▶ **GIVEN TASK A**: In the book review below, what is the title of the opening essay of Notes from No Man's Land?
▶ **GIVEN TASK B**: Turn the book review's paragraph beginning "There are three sections separated by a centered line" into a short bulleted list that keeps its main facts.

I am terribly grateful that I got to read this book with a class to help me along. That is, the same class that read Bernard Cooper’s wonderful Maps to Anywhere, about which likewise. I was once in a book club, not for very long, which I wished would go much more deeply and intellectually into very serious books. My father said back then, “it sounds like what you really want is a graduate school classroom.” I see now that he was right. This is “just” an undergraduate class, but a good one.
Notes from No Man’s Land is an essay collection that I think is most obviously about race in the United States, but it is about much more than that, too. The writer is a white woman (albeit one from a remarkably diverse family, not at all a white family), and in writing about race she takes on the voice of “the other,” always a nearly impossible thing to do sensitively, smartly and with authority, but she does it.
Like Maps to Anywhere, this is also a masterpiece of organization; we could pick apart the ordering and titling of Biss’s essays in several ways and still not be through with all she’s done here. The first and last (or next-to-last, depending on interpretation) essays are fragmented contemplations of apparently disparate subjects, that wrap this collection up intelligently. If I had to choose one word to characterize Biss, the writer, as I’ve come to know her on these pages, I would choose “smart.”
The language is poetry, too. Every word choice was considered and weighed. The connecting images are so many and complex that I can hardly begin to see how many levels this book might be read upon. Oh, and she works heavily with a sense of place: what else could I ask for? I will share a few lines, several pages apart:
I fell asleep to the distant sound of drums, which I was not always entirely sure was the distant sound of drums. Rain, blood in the body, explosions in the quarry, and frogs are all drums.
I know now that I left home and I left the drums but I didn’t leave home and I didn’t leave the drums. Sewer plates, jackhammers, subway trains, cars on the bridge, and basketballs are all drums.
And just as a sample (not to bore you), I’ll share a little of the analysis I wrote for class of Biss’s opening essay, “Time and Distance Overcome.”
I appreciated both the braided form, and all the white space.
There are three sections separated by a centered line. The longest single paragraph is about half a page long (wraps pages 5-6, about the sabotage against telephone poles that took place in Sioux Falls, SD and Oshkosh, WI). Mostly the paragraphs are just a few sentences long; five contain just one sentence each. These short, punctuated passages feel almost staccato, almost list-like. This works well for the subject matter, which begins benignly but quickly turns dark.
Biss begins with Bell’s invention of the telephone, and the reader has one expectation for the meaning of “time and distance overcome,” the title which tops this first page, where the telephone is introduced. The first section of the essay moves smoothly from telephones to telephone poles, and the resistance early telephone poles encountered. After that first break, though, the lynchings begin coming fast and thick, in short sentences that echo the choppy effect of Biss’s short, double-returned paragraphs. The first lines of this second section read:
“In 1898, in Lake Cormorant, Mississippi, a black man was hanged from a telephone pole. And in Weir City, Kansas. And in Brookhaven, Mississippi. And in Tulsa, Oklahoma, where the hanged man was riddled with bullets. In Danville, Illinois…”

▶ **DATASET**:
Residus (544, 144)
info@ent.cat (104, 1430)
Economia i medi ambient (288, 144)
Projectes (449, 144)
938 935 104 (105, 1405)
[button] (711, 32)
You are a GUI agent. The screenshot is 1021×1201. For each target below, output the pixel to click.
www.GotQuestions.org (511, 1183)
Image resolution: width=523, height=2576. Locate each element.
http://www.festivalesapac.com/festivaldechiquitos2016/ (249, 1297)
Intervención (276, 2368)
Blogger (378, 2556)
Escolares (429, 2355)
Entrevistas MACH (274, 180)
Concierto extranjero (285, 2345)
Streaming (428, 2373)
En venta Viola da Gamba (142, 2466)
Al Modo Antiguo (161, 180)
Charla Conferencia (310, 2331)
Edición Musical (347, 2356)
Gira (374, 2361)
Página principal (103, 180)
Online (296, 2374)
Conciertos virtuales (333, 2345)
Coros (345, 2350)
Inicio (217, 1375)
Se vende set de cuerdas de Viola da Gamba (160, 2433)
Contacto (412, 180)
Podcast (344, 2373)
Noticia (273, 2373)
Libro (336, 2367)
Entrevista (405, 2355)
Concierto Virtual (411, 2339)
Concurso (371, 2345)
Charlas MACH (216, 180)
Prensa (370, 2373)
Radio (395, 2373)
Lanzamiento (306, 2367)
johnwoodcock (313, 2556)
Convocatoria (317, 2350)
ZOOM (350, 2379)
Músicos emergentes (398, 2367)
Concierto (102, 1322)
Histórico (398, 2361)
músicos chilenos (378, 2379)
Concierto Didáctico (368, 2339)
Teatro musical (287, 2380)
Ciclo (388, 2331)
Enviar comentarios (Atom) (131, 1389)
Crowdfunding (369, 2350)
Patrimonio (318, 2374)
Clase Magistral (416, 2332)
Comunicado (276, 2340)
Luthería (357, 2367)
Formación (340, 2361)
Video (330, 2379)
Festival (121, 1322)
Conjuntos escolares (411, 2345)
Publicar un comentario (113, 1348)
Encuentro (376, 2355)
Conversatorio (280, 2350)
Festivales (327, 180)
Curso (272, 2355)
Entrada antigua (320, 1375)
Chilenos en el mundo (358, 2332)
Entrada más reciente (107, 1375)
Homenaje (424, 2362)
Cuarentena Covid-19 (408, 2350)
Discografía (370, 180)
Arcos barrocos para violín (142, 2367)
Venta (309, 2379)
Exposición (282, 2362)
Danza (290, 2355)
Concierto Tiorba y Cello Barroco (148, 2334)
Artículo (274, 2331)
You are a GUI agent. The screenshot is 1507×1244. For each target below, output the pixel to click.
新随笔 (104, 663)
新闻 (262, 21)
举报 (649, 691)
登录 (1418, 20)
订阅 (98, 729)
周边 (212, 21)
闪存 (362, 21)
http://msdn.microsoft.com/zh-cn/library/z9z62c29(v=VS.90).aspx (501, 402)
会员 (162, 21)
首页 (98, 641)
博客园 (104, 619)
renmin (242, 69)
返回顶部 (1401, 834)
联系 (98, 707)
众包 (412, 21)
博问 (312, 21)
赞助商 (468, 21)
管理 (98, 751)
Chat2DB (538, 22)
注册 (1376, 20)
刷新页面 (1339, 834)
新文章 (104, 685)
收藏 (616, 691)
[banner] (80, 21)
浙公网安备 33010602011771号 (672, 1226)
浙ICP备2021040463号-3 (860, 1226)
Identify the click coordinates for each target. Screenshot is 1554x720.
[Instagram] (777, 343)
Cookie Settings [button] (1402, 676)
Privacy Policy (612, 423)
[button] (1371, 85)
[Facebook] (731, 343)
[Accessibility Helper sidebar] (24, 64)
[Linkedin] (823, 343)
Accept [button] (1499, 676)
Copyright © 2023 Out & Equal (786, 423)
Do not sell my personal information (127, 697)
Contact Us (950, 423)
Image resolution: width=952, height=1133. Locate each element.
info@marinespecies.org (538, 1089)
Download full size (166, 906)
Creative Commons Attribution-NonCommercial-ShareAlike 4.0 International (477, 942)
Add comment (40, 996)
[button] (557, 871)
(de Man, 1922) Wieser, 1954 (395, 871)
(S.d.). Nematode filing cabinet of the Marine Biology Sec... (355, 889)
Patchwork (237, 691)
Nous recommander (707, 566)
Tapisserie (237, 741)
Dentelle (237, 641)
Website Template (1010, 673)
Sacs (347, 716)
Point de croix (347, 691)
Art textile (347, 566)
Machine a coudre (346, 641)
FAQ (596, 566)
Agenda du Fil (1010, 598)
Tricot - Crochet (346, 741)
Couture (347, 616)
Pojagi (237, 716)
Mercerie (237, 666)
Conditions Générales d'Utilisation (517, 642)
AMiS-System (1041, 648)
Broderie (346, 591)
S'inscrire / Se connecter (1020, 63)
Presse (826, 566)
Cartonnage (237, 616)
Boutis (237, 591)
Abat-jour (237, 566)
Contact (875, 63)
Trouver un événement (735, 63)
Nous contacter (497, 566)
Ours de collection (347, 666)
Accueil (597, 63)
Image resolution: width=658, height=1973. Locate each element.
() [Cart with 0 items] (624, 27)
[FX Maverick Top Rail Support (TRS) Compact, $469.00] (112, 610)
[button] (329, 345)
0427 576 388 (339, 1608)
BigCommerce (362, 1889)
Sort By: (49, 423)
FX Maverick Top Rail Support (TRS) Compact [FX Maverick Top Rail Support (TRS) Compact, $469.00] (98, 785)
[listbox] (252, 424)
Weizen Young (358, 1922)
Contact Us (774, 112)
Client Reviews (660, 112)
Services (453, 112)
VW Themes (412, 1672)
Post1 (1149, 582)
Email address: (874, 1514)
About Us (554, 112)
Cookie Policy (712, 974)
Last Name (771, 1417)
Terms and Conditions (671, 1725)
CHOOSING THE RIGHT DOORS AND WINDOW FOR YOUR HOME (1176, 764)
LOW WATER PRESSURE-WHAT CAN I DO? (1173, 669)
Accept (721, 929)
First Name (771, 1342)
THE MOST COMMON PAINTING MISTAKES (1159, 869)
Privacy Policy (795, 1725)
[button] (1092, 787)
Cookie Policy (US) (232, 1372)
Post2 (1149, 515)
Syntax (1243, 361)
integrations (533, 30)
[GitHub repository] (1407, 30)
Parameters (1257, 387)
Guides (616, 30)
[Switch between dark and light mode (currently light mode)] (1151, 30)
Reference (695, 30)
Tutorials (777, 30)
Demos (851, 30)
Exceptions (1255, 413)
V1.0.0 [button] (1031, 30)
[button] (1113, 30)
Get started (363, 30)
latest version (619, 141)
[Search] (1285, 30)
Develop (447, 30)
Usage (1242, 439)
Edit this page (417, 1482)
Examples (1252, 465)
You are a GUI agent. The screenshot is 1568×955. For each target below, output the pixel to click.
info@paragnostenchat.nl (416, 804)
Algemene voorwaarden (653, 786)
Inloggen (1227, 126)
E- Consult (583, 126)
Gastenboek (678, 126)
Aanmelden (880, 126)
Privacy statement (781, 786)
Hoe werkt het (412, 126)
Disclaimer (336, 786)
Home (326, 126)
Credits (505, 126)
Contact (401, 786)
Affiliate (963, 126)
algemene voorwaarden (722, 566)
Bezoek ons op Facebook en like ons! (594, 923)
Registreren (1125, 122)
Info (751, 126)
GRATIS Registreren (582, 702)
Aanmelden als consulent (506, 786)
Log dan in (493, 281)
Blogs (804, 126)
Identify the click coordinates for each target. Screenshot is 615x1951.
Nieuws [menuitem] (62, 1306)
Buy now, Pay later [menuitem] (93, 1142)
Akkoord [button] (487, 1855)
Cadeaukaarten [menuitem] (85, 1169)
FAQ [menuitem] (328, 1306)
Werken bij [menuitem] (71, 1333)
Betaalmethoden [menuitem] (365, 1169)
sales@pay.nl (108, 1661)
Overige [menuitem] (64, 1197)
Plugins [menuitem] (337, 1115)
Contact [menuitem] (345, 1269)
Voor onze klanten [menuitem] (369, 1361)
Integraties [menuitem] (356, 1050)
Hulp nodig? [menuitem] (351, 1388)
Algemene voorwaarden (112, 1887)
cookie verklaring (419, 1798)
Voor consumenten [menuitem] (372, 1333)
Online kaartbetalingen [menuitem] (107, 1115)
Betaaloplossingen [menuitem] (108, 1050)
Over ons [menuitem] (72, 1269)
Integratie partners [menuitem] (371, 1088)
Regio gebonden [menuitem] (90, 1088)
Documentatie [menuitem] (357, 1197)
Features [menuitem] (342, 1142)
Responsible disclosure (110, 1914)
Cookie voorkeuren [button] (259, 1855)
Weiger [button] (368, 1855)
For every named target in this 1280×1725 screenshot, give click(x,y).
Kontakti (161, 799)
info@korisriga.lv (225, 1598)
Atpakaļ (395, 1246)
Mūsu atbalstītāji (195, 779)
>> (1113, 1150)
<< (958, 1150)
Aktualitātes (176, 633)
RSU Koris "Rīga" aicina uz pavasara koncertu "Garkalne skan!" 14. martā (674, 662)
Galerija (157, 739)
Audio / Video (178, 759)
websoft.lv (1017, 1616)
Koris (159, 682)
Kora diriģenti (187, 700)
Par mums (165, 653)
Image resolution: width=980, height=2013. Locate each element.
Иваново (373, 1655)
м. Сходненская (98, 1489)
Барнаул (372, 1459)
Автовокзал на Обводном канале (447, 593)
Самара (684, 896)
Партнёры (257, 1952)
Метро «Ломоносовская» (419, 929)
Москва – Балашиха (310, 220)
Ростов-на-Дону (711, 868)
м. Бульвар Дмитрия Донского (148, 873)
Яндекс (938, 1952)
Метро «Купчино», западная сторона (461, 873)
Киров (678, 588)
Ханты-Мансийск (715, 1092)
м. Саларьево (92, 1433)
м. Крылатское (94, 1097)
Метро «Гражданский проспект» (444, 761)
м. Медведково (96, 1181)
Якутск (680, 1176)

▶ **RESPONSE A**: "Time and Distance Overcome."

▶ **RESPONSE B**:
- The essay has three sections, separated by a centered line.
- The longest paragraph is about half a page (pages 5–6) and covers sabotage against telephone poles in Sioux Falls, SD, and Oshkosh, WI.
- Most paragraphs are a few sentences long, and five have only one sentence.
- The short passages feel staccato and list-like. This suits the subject, which starts benignly and soon turns dark.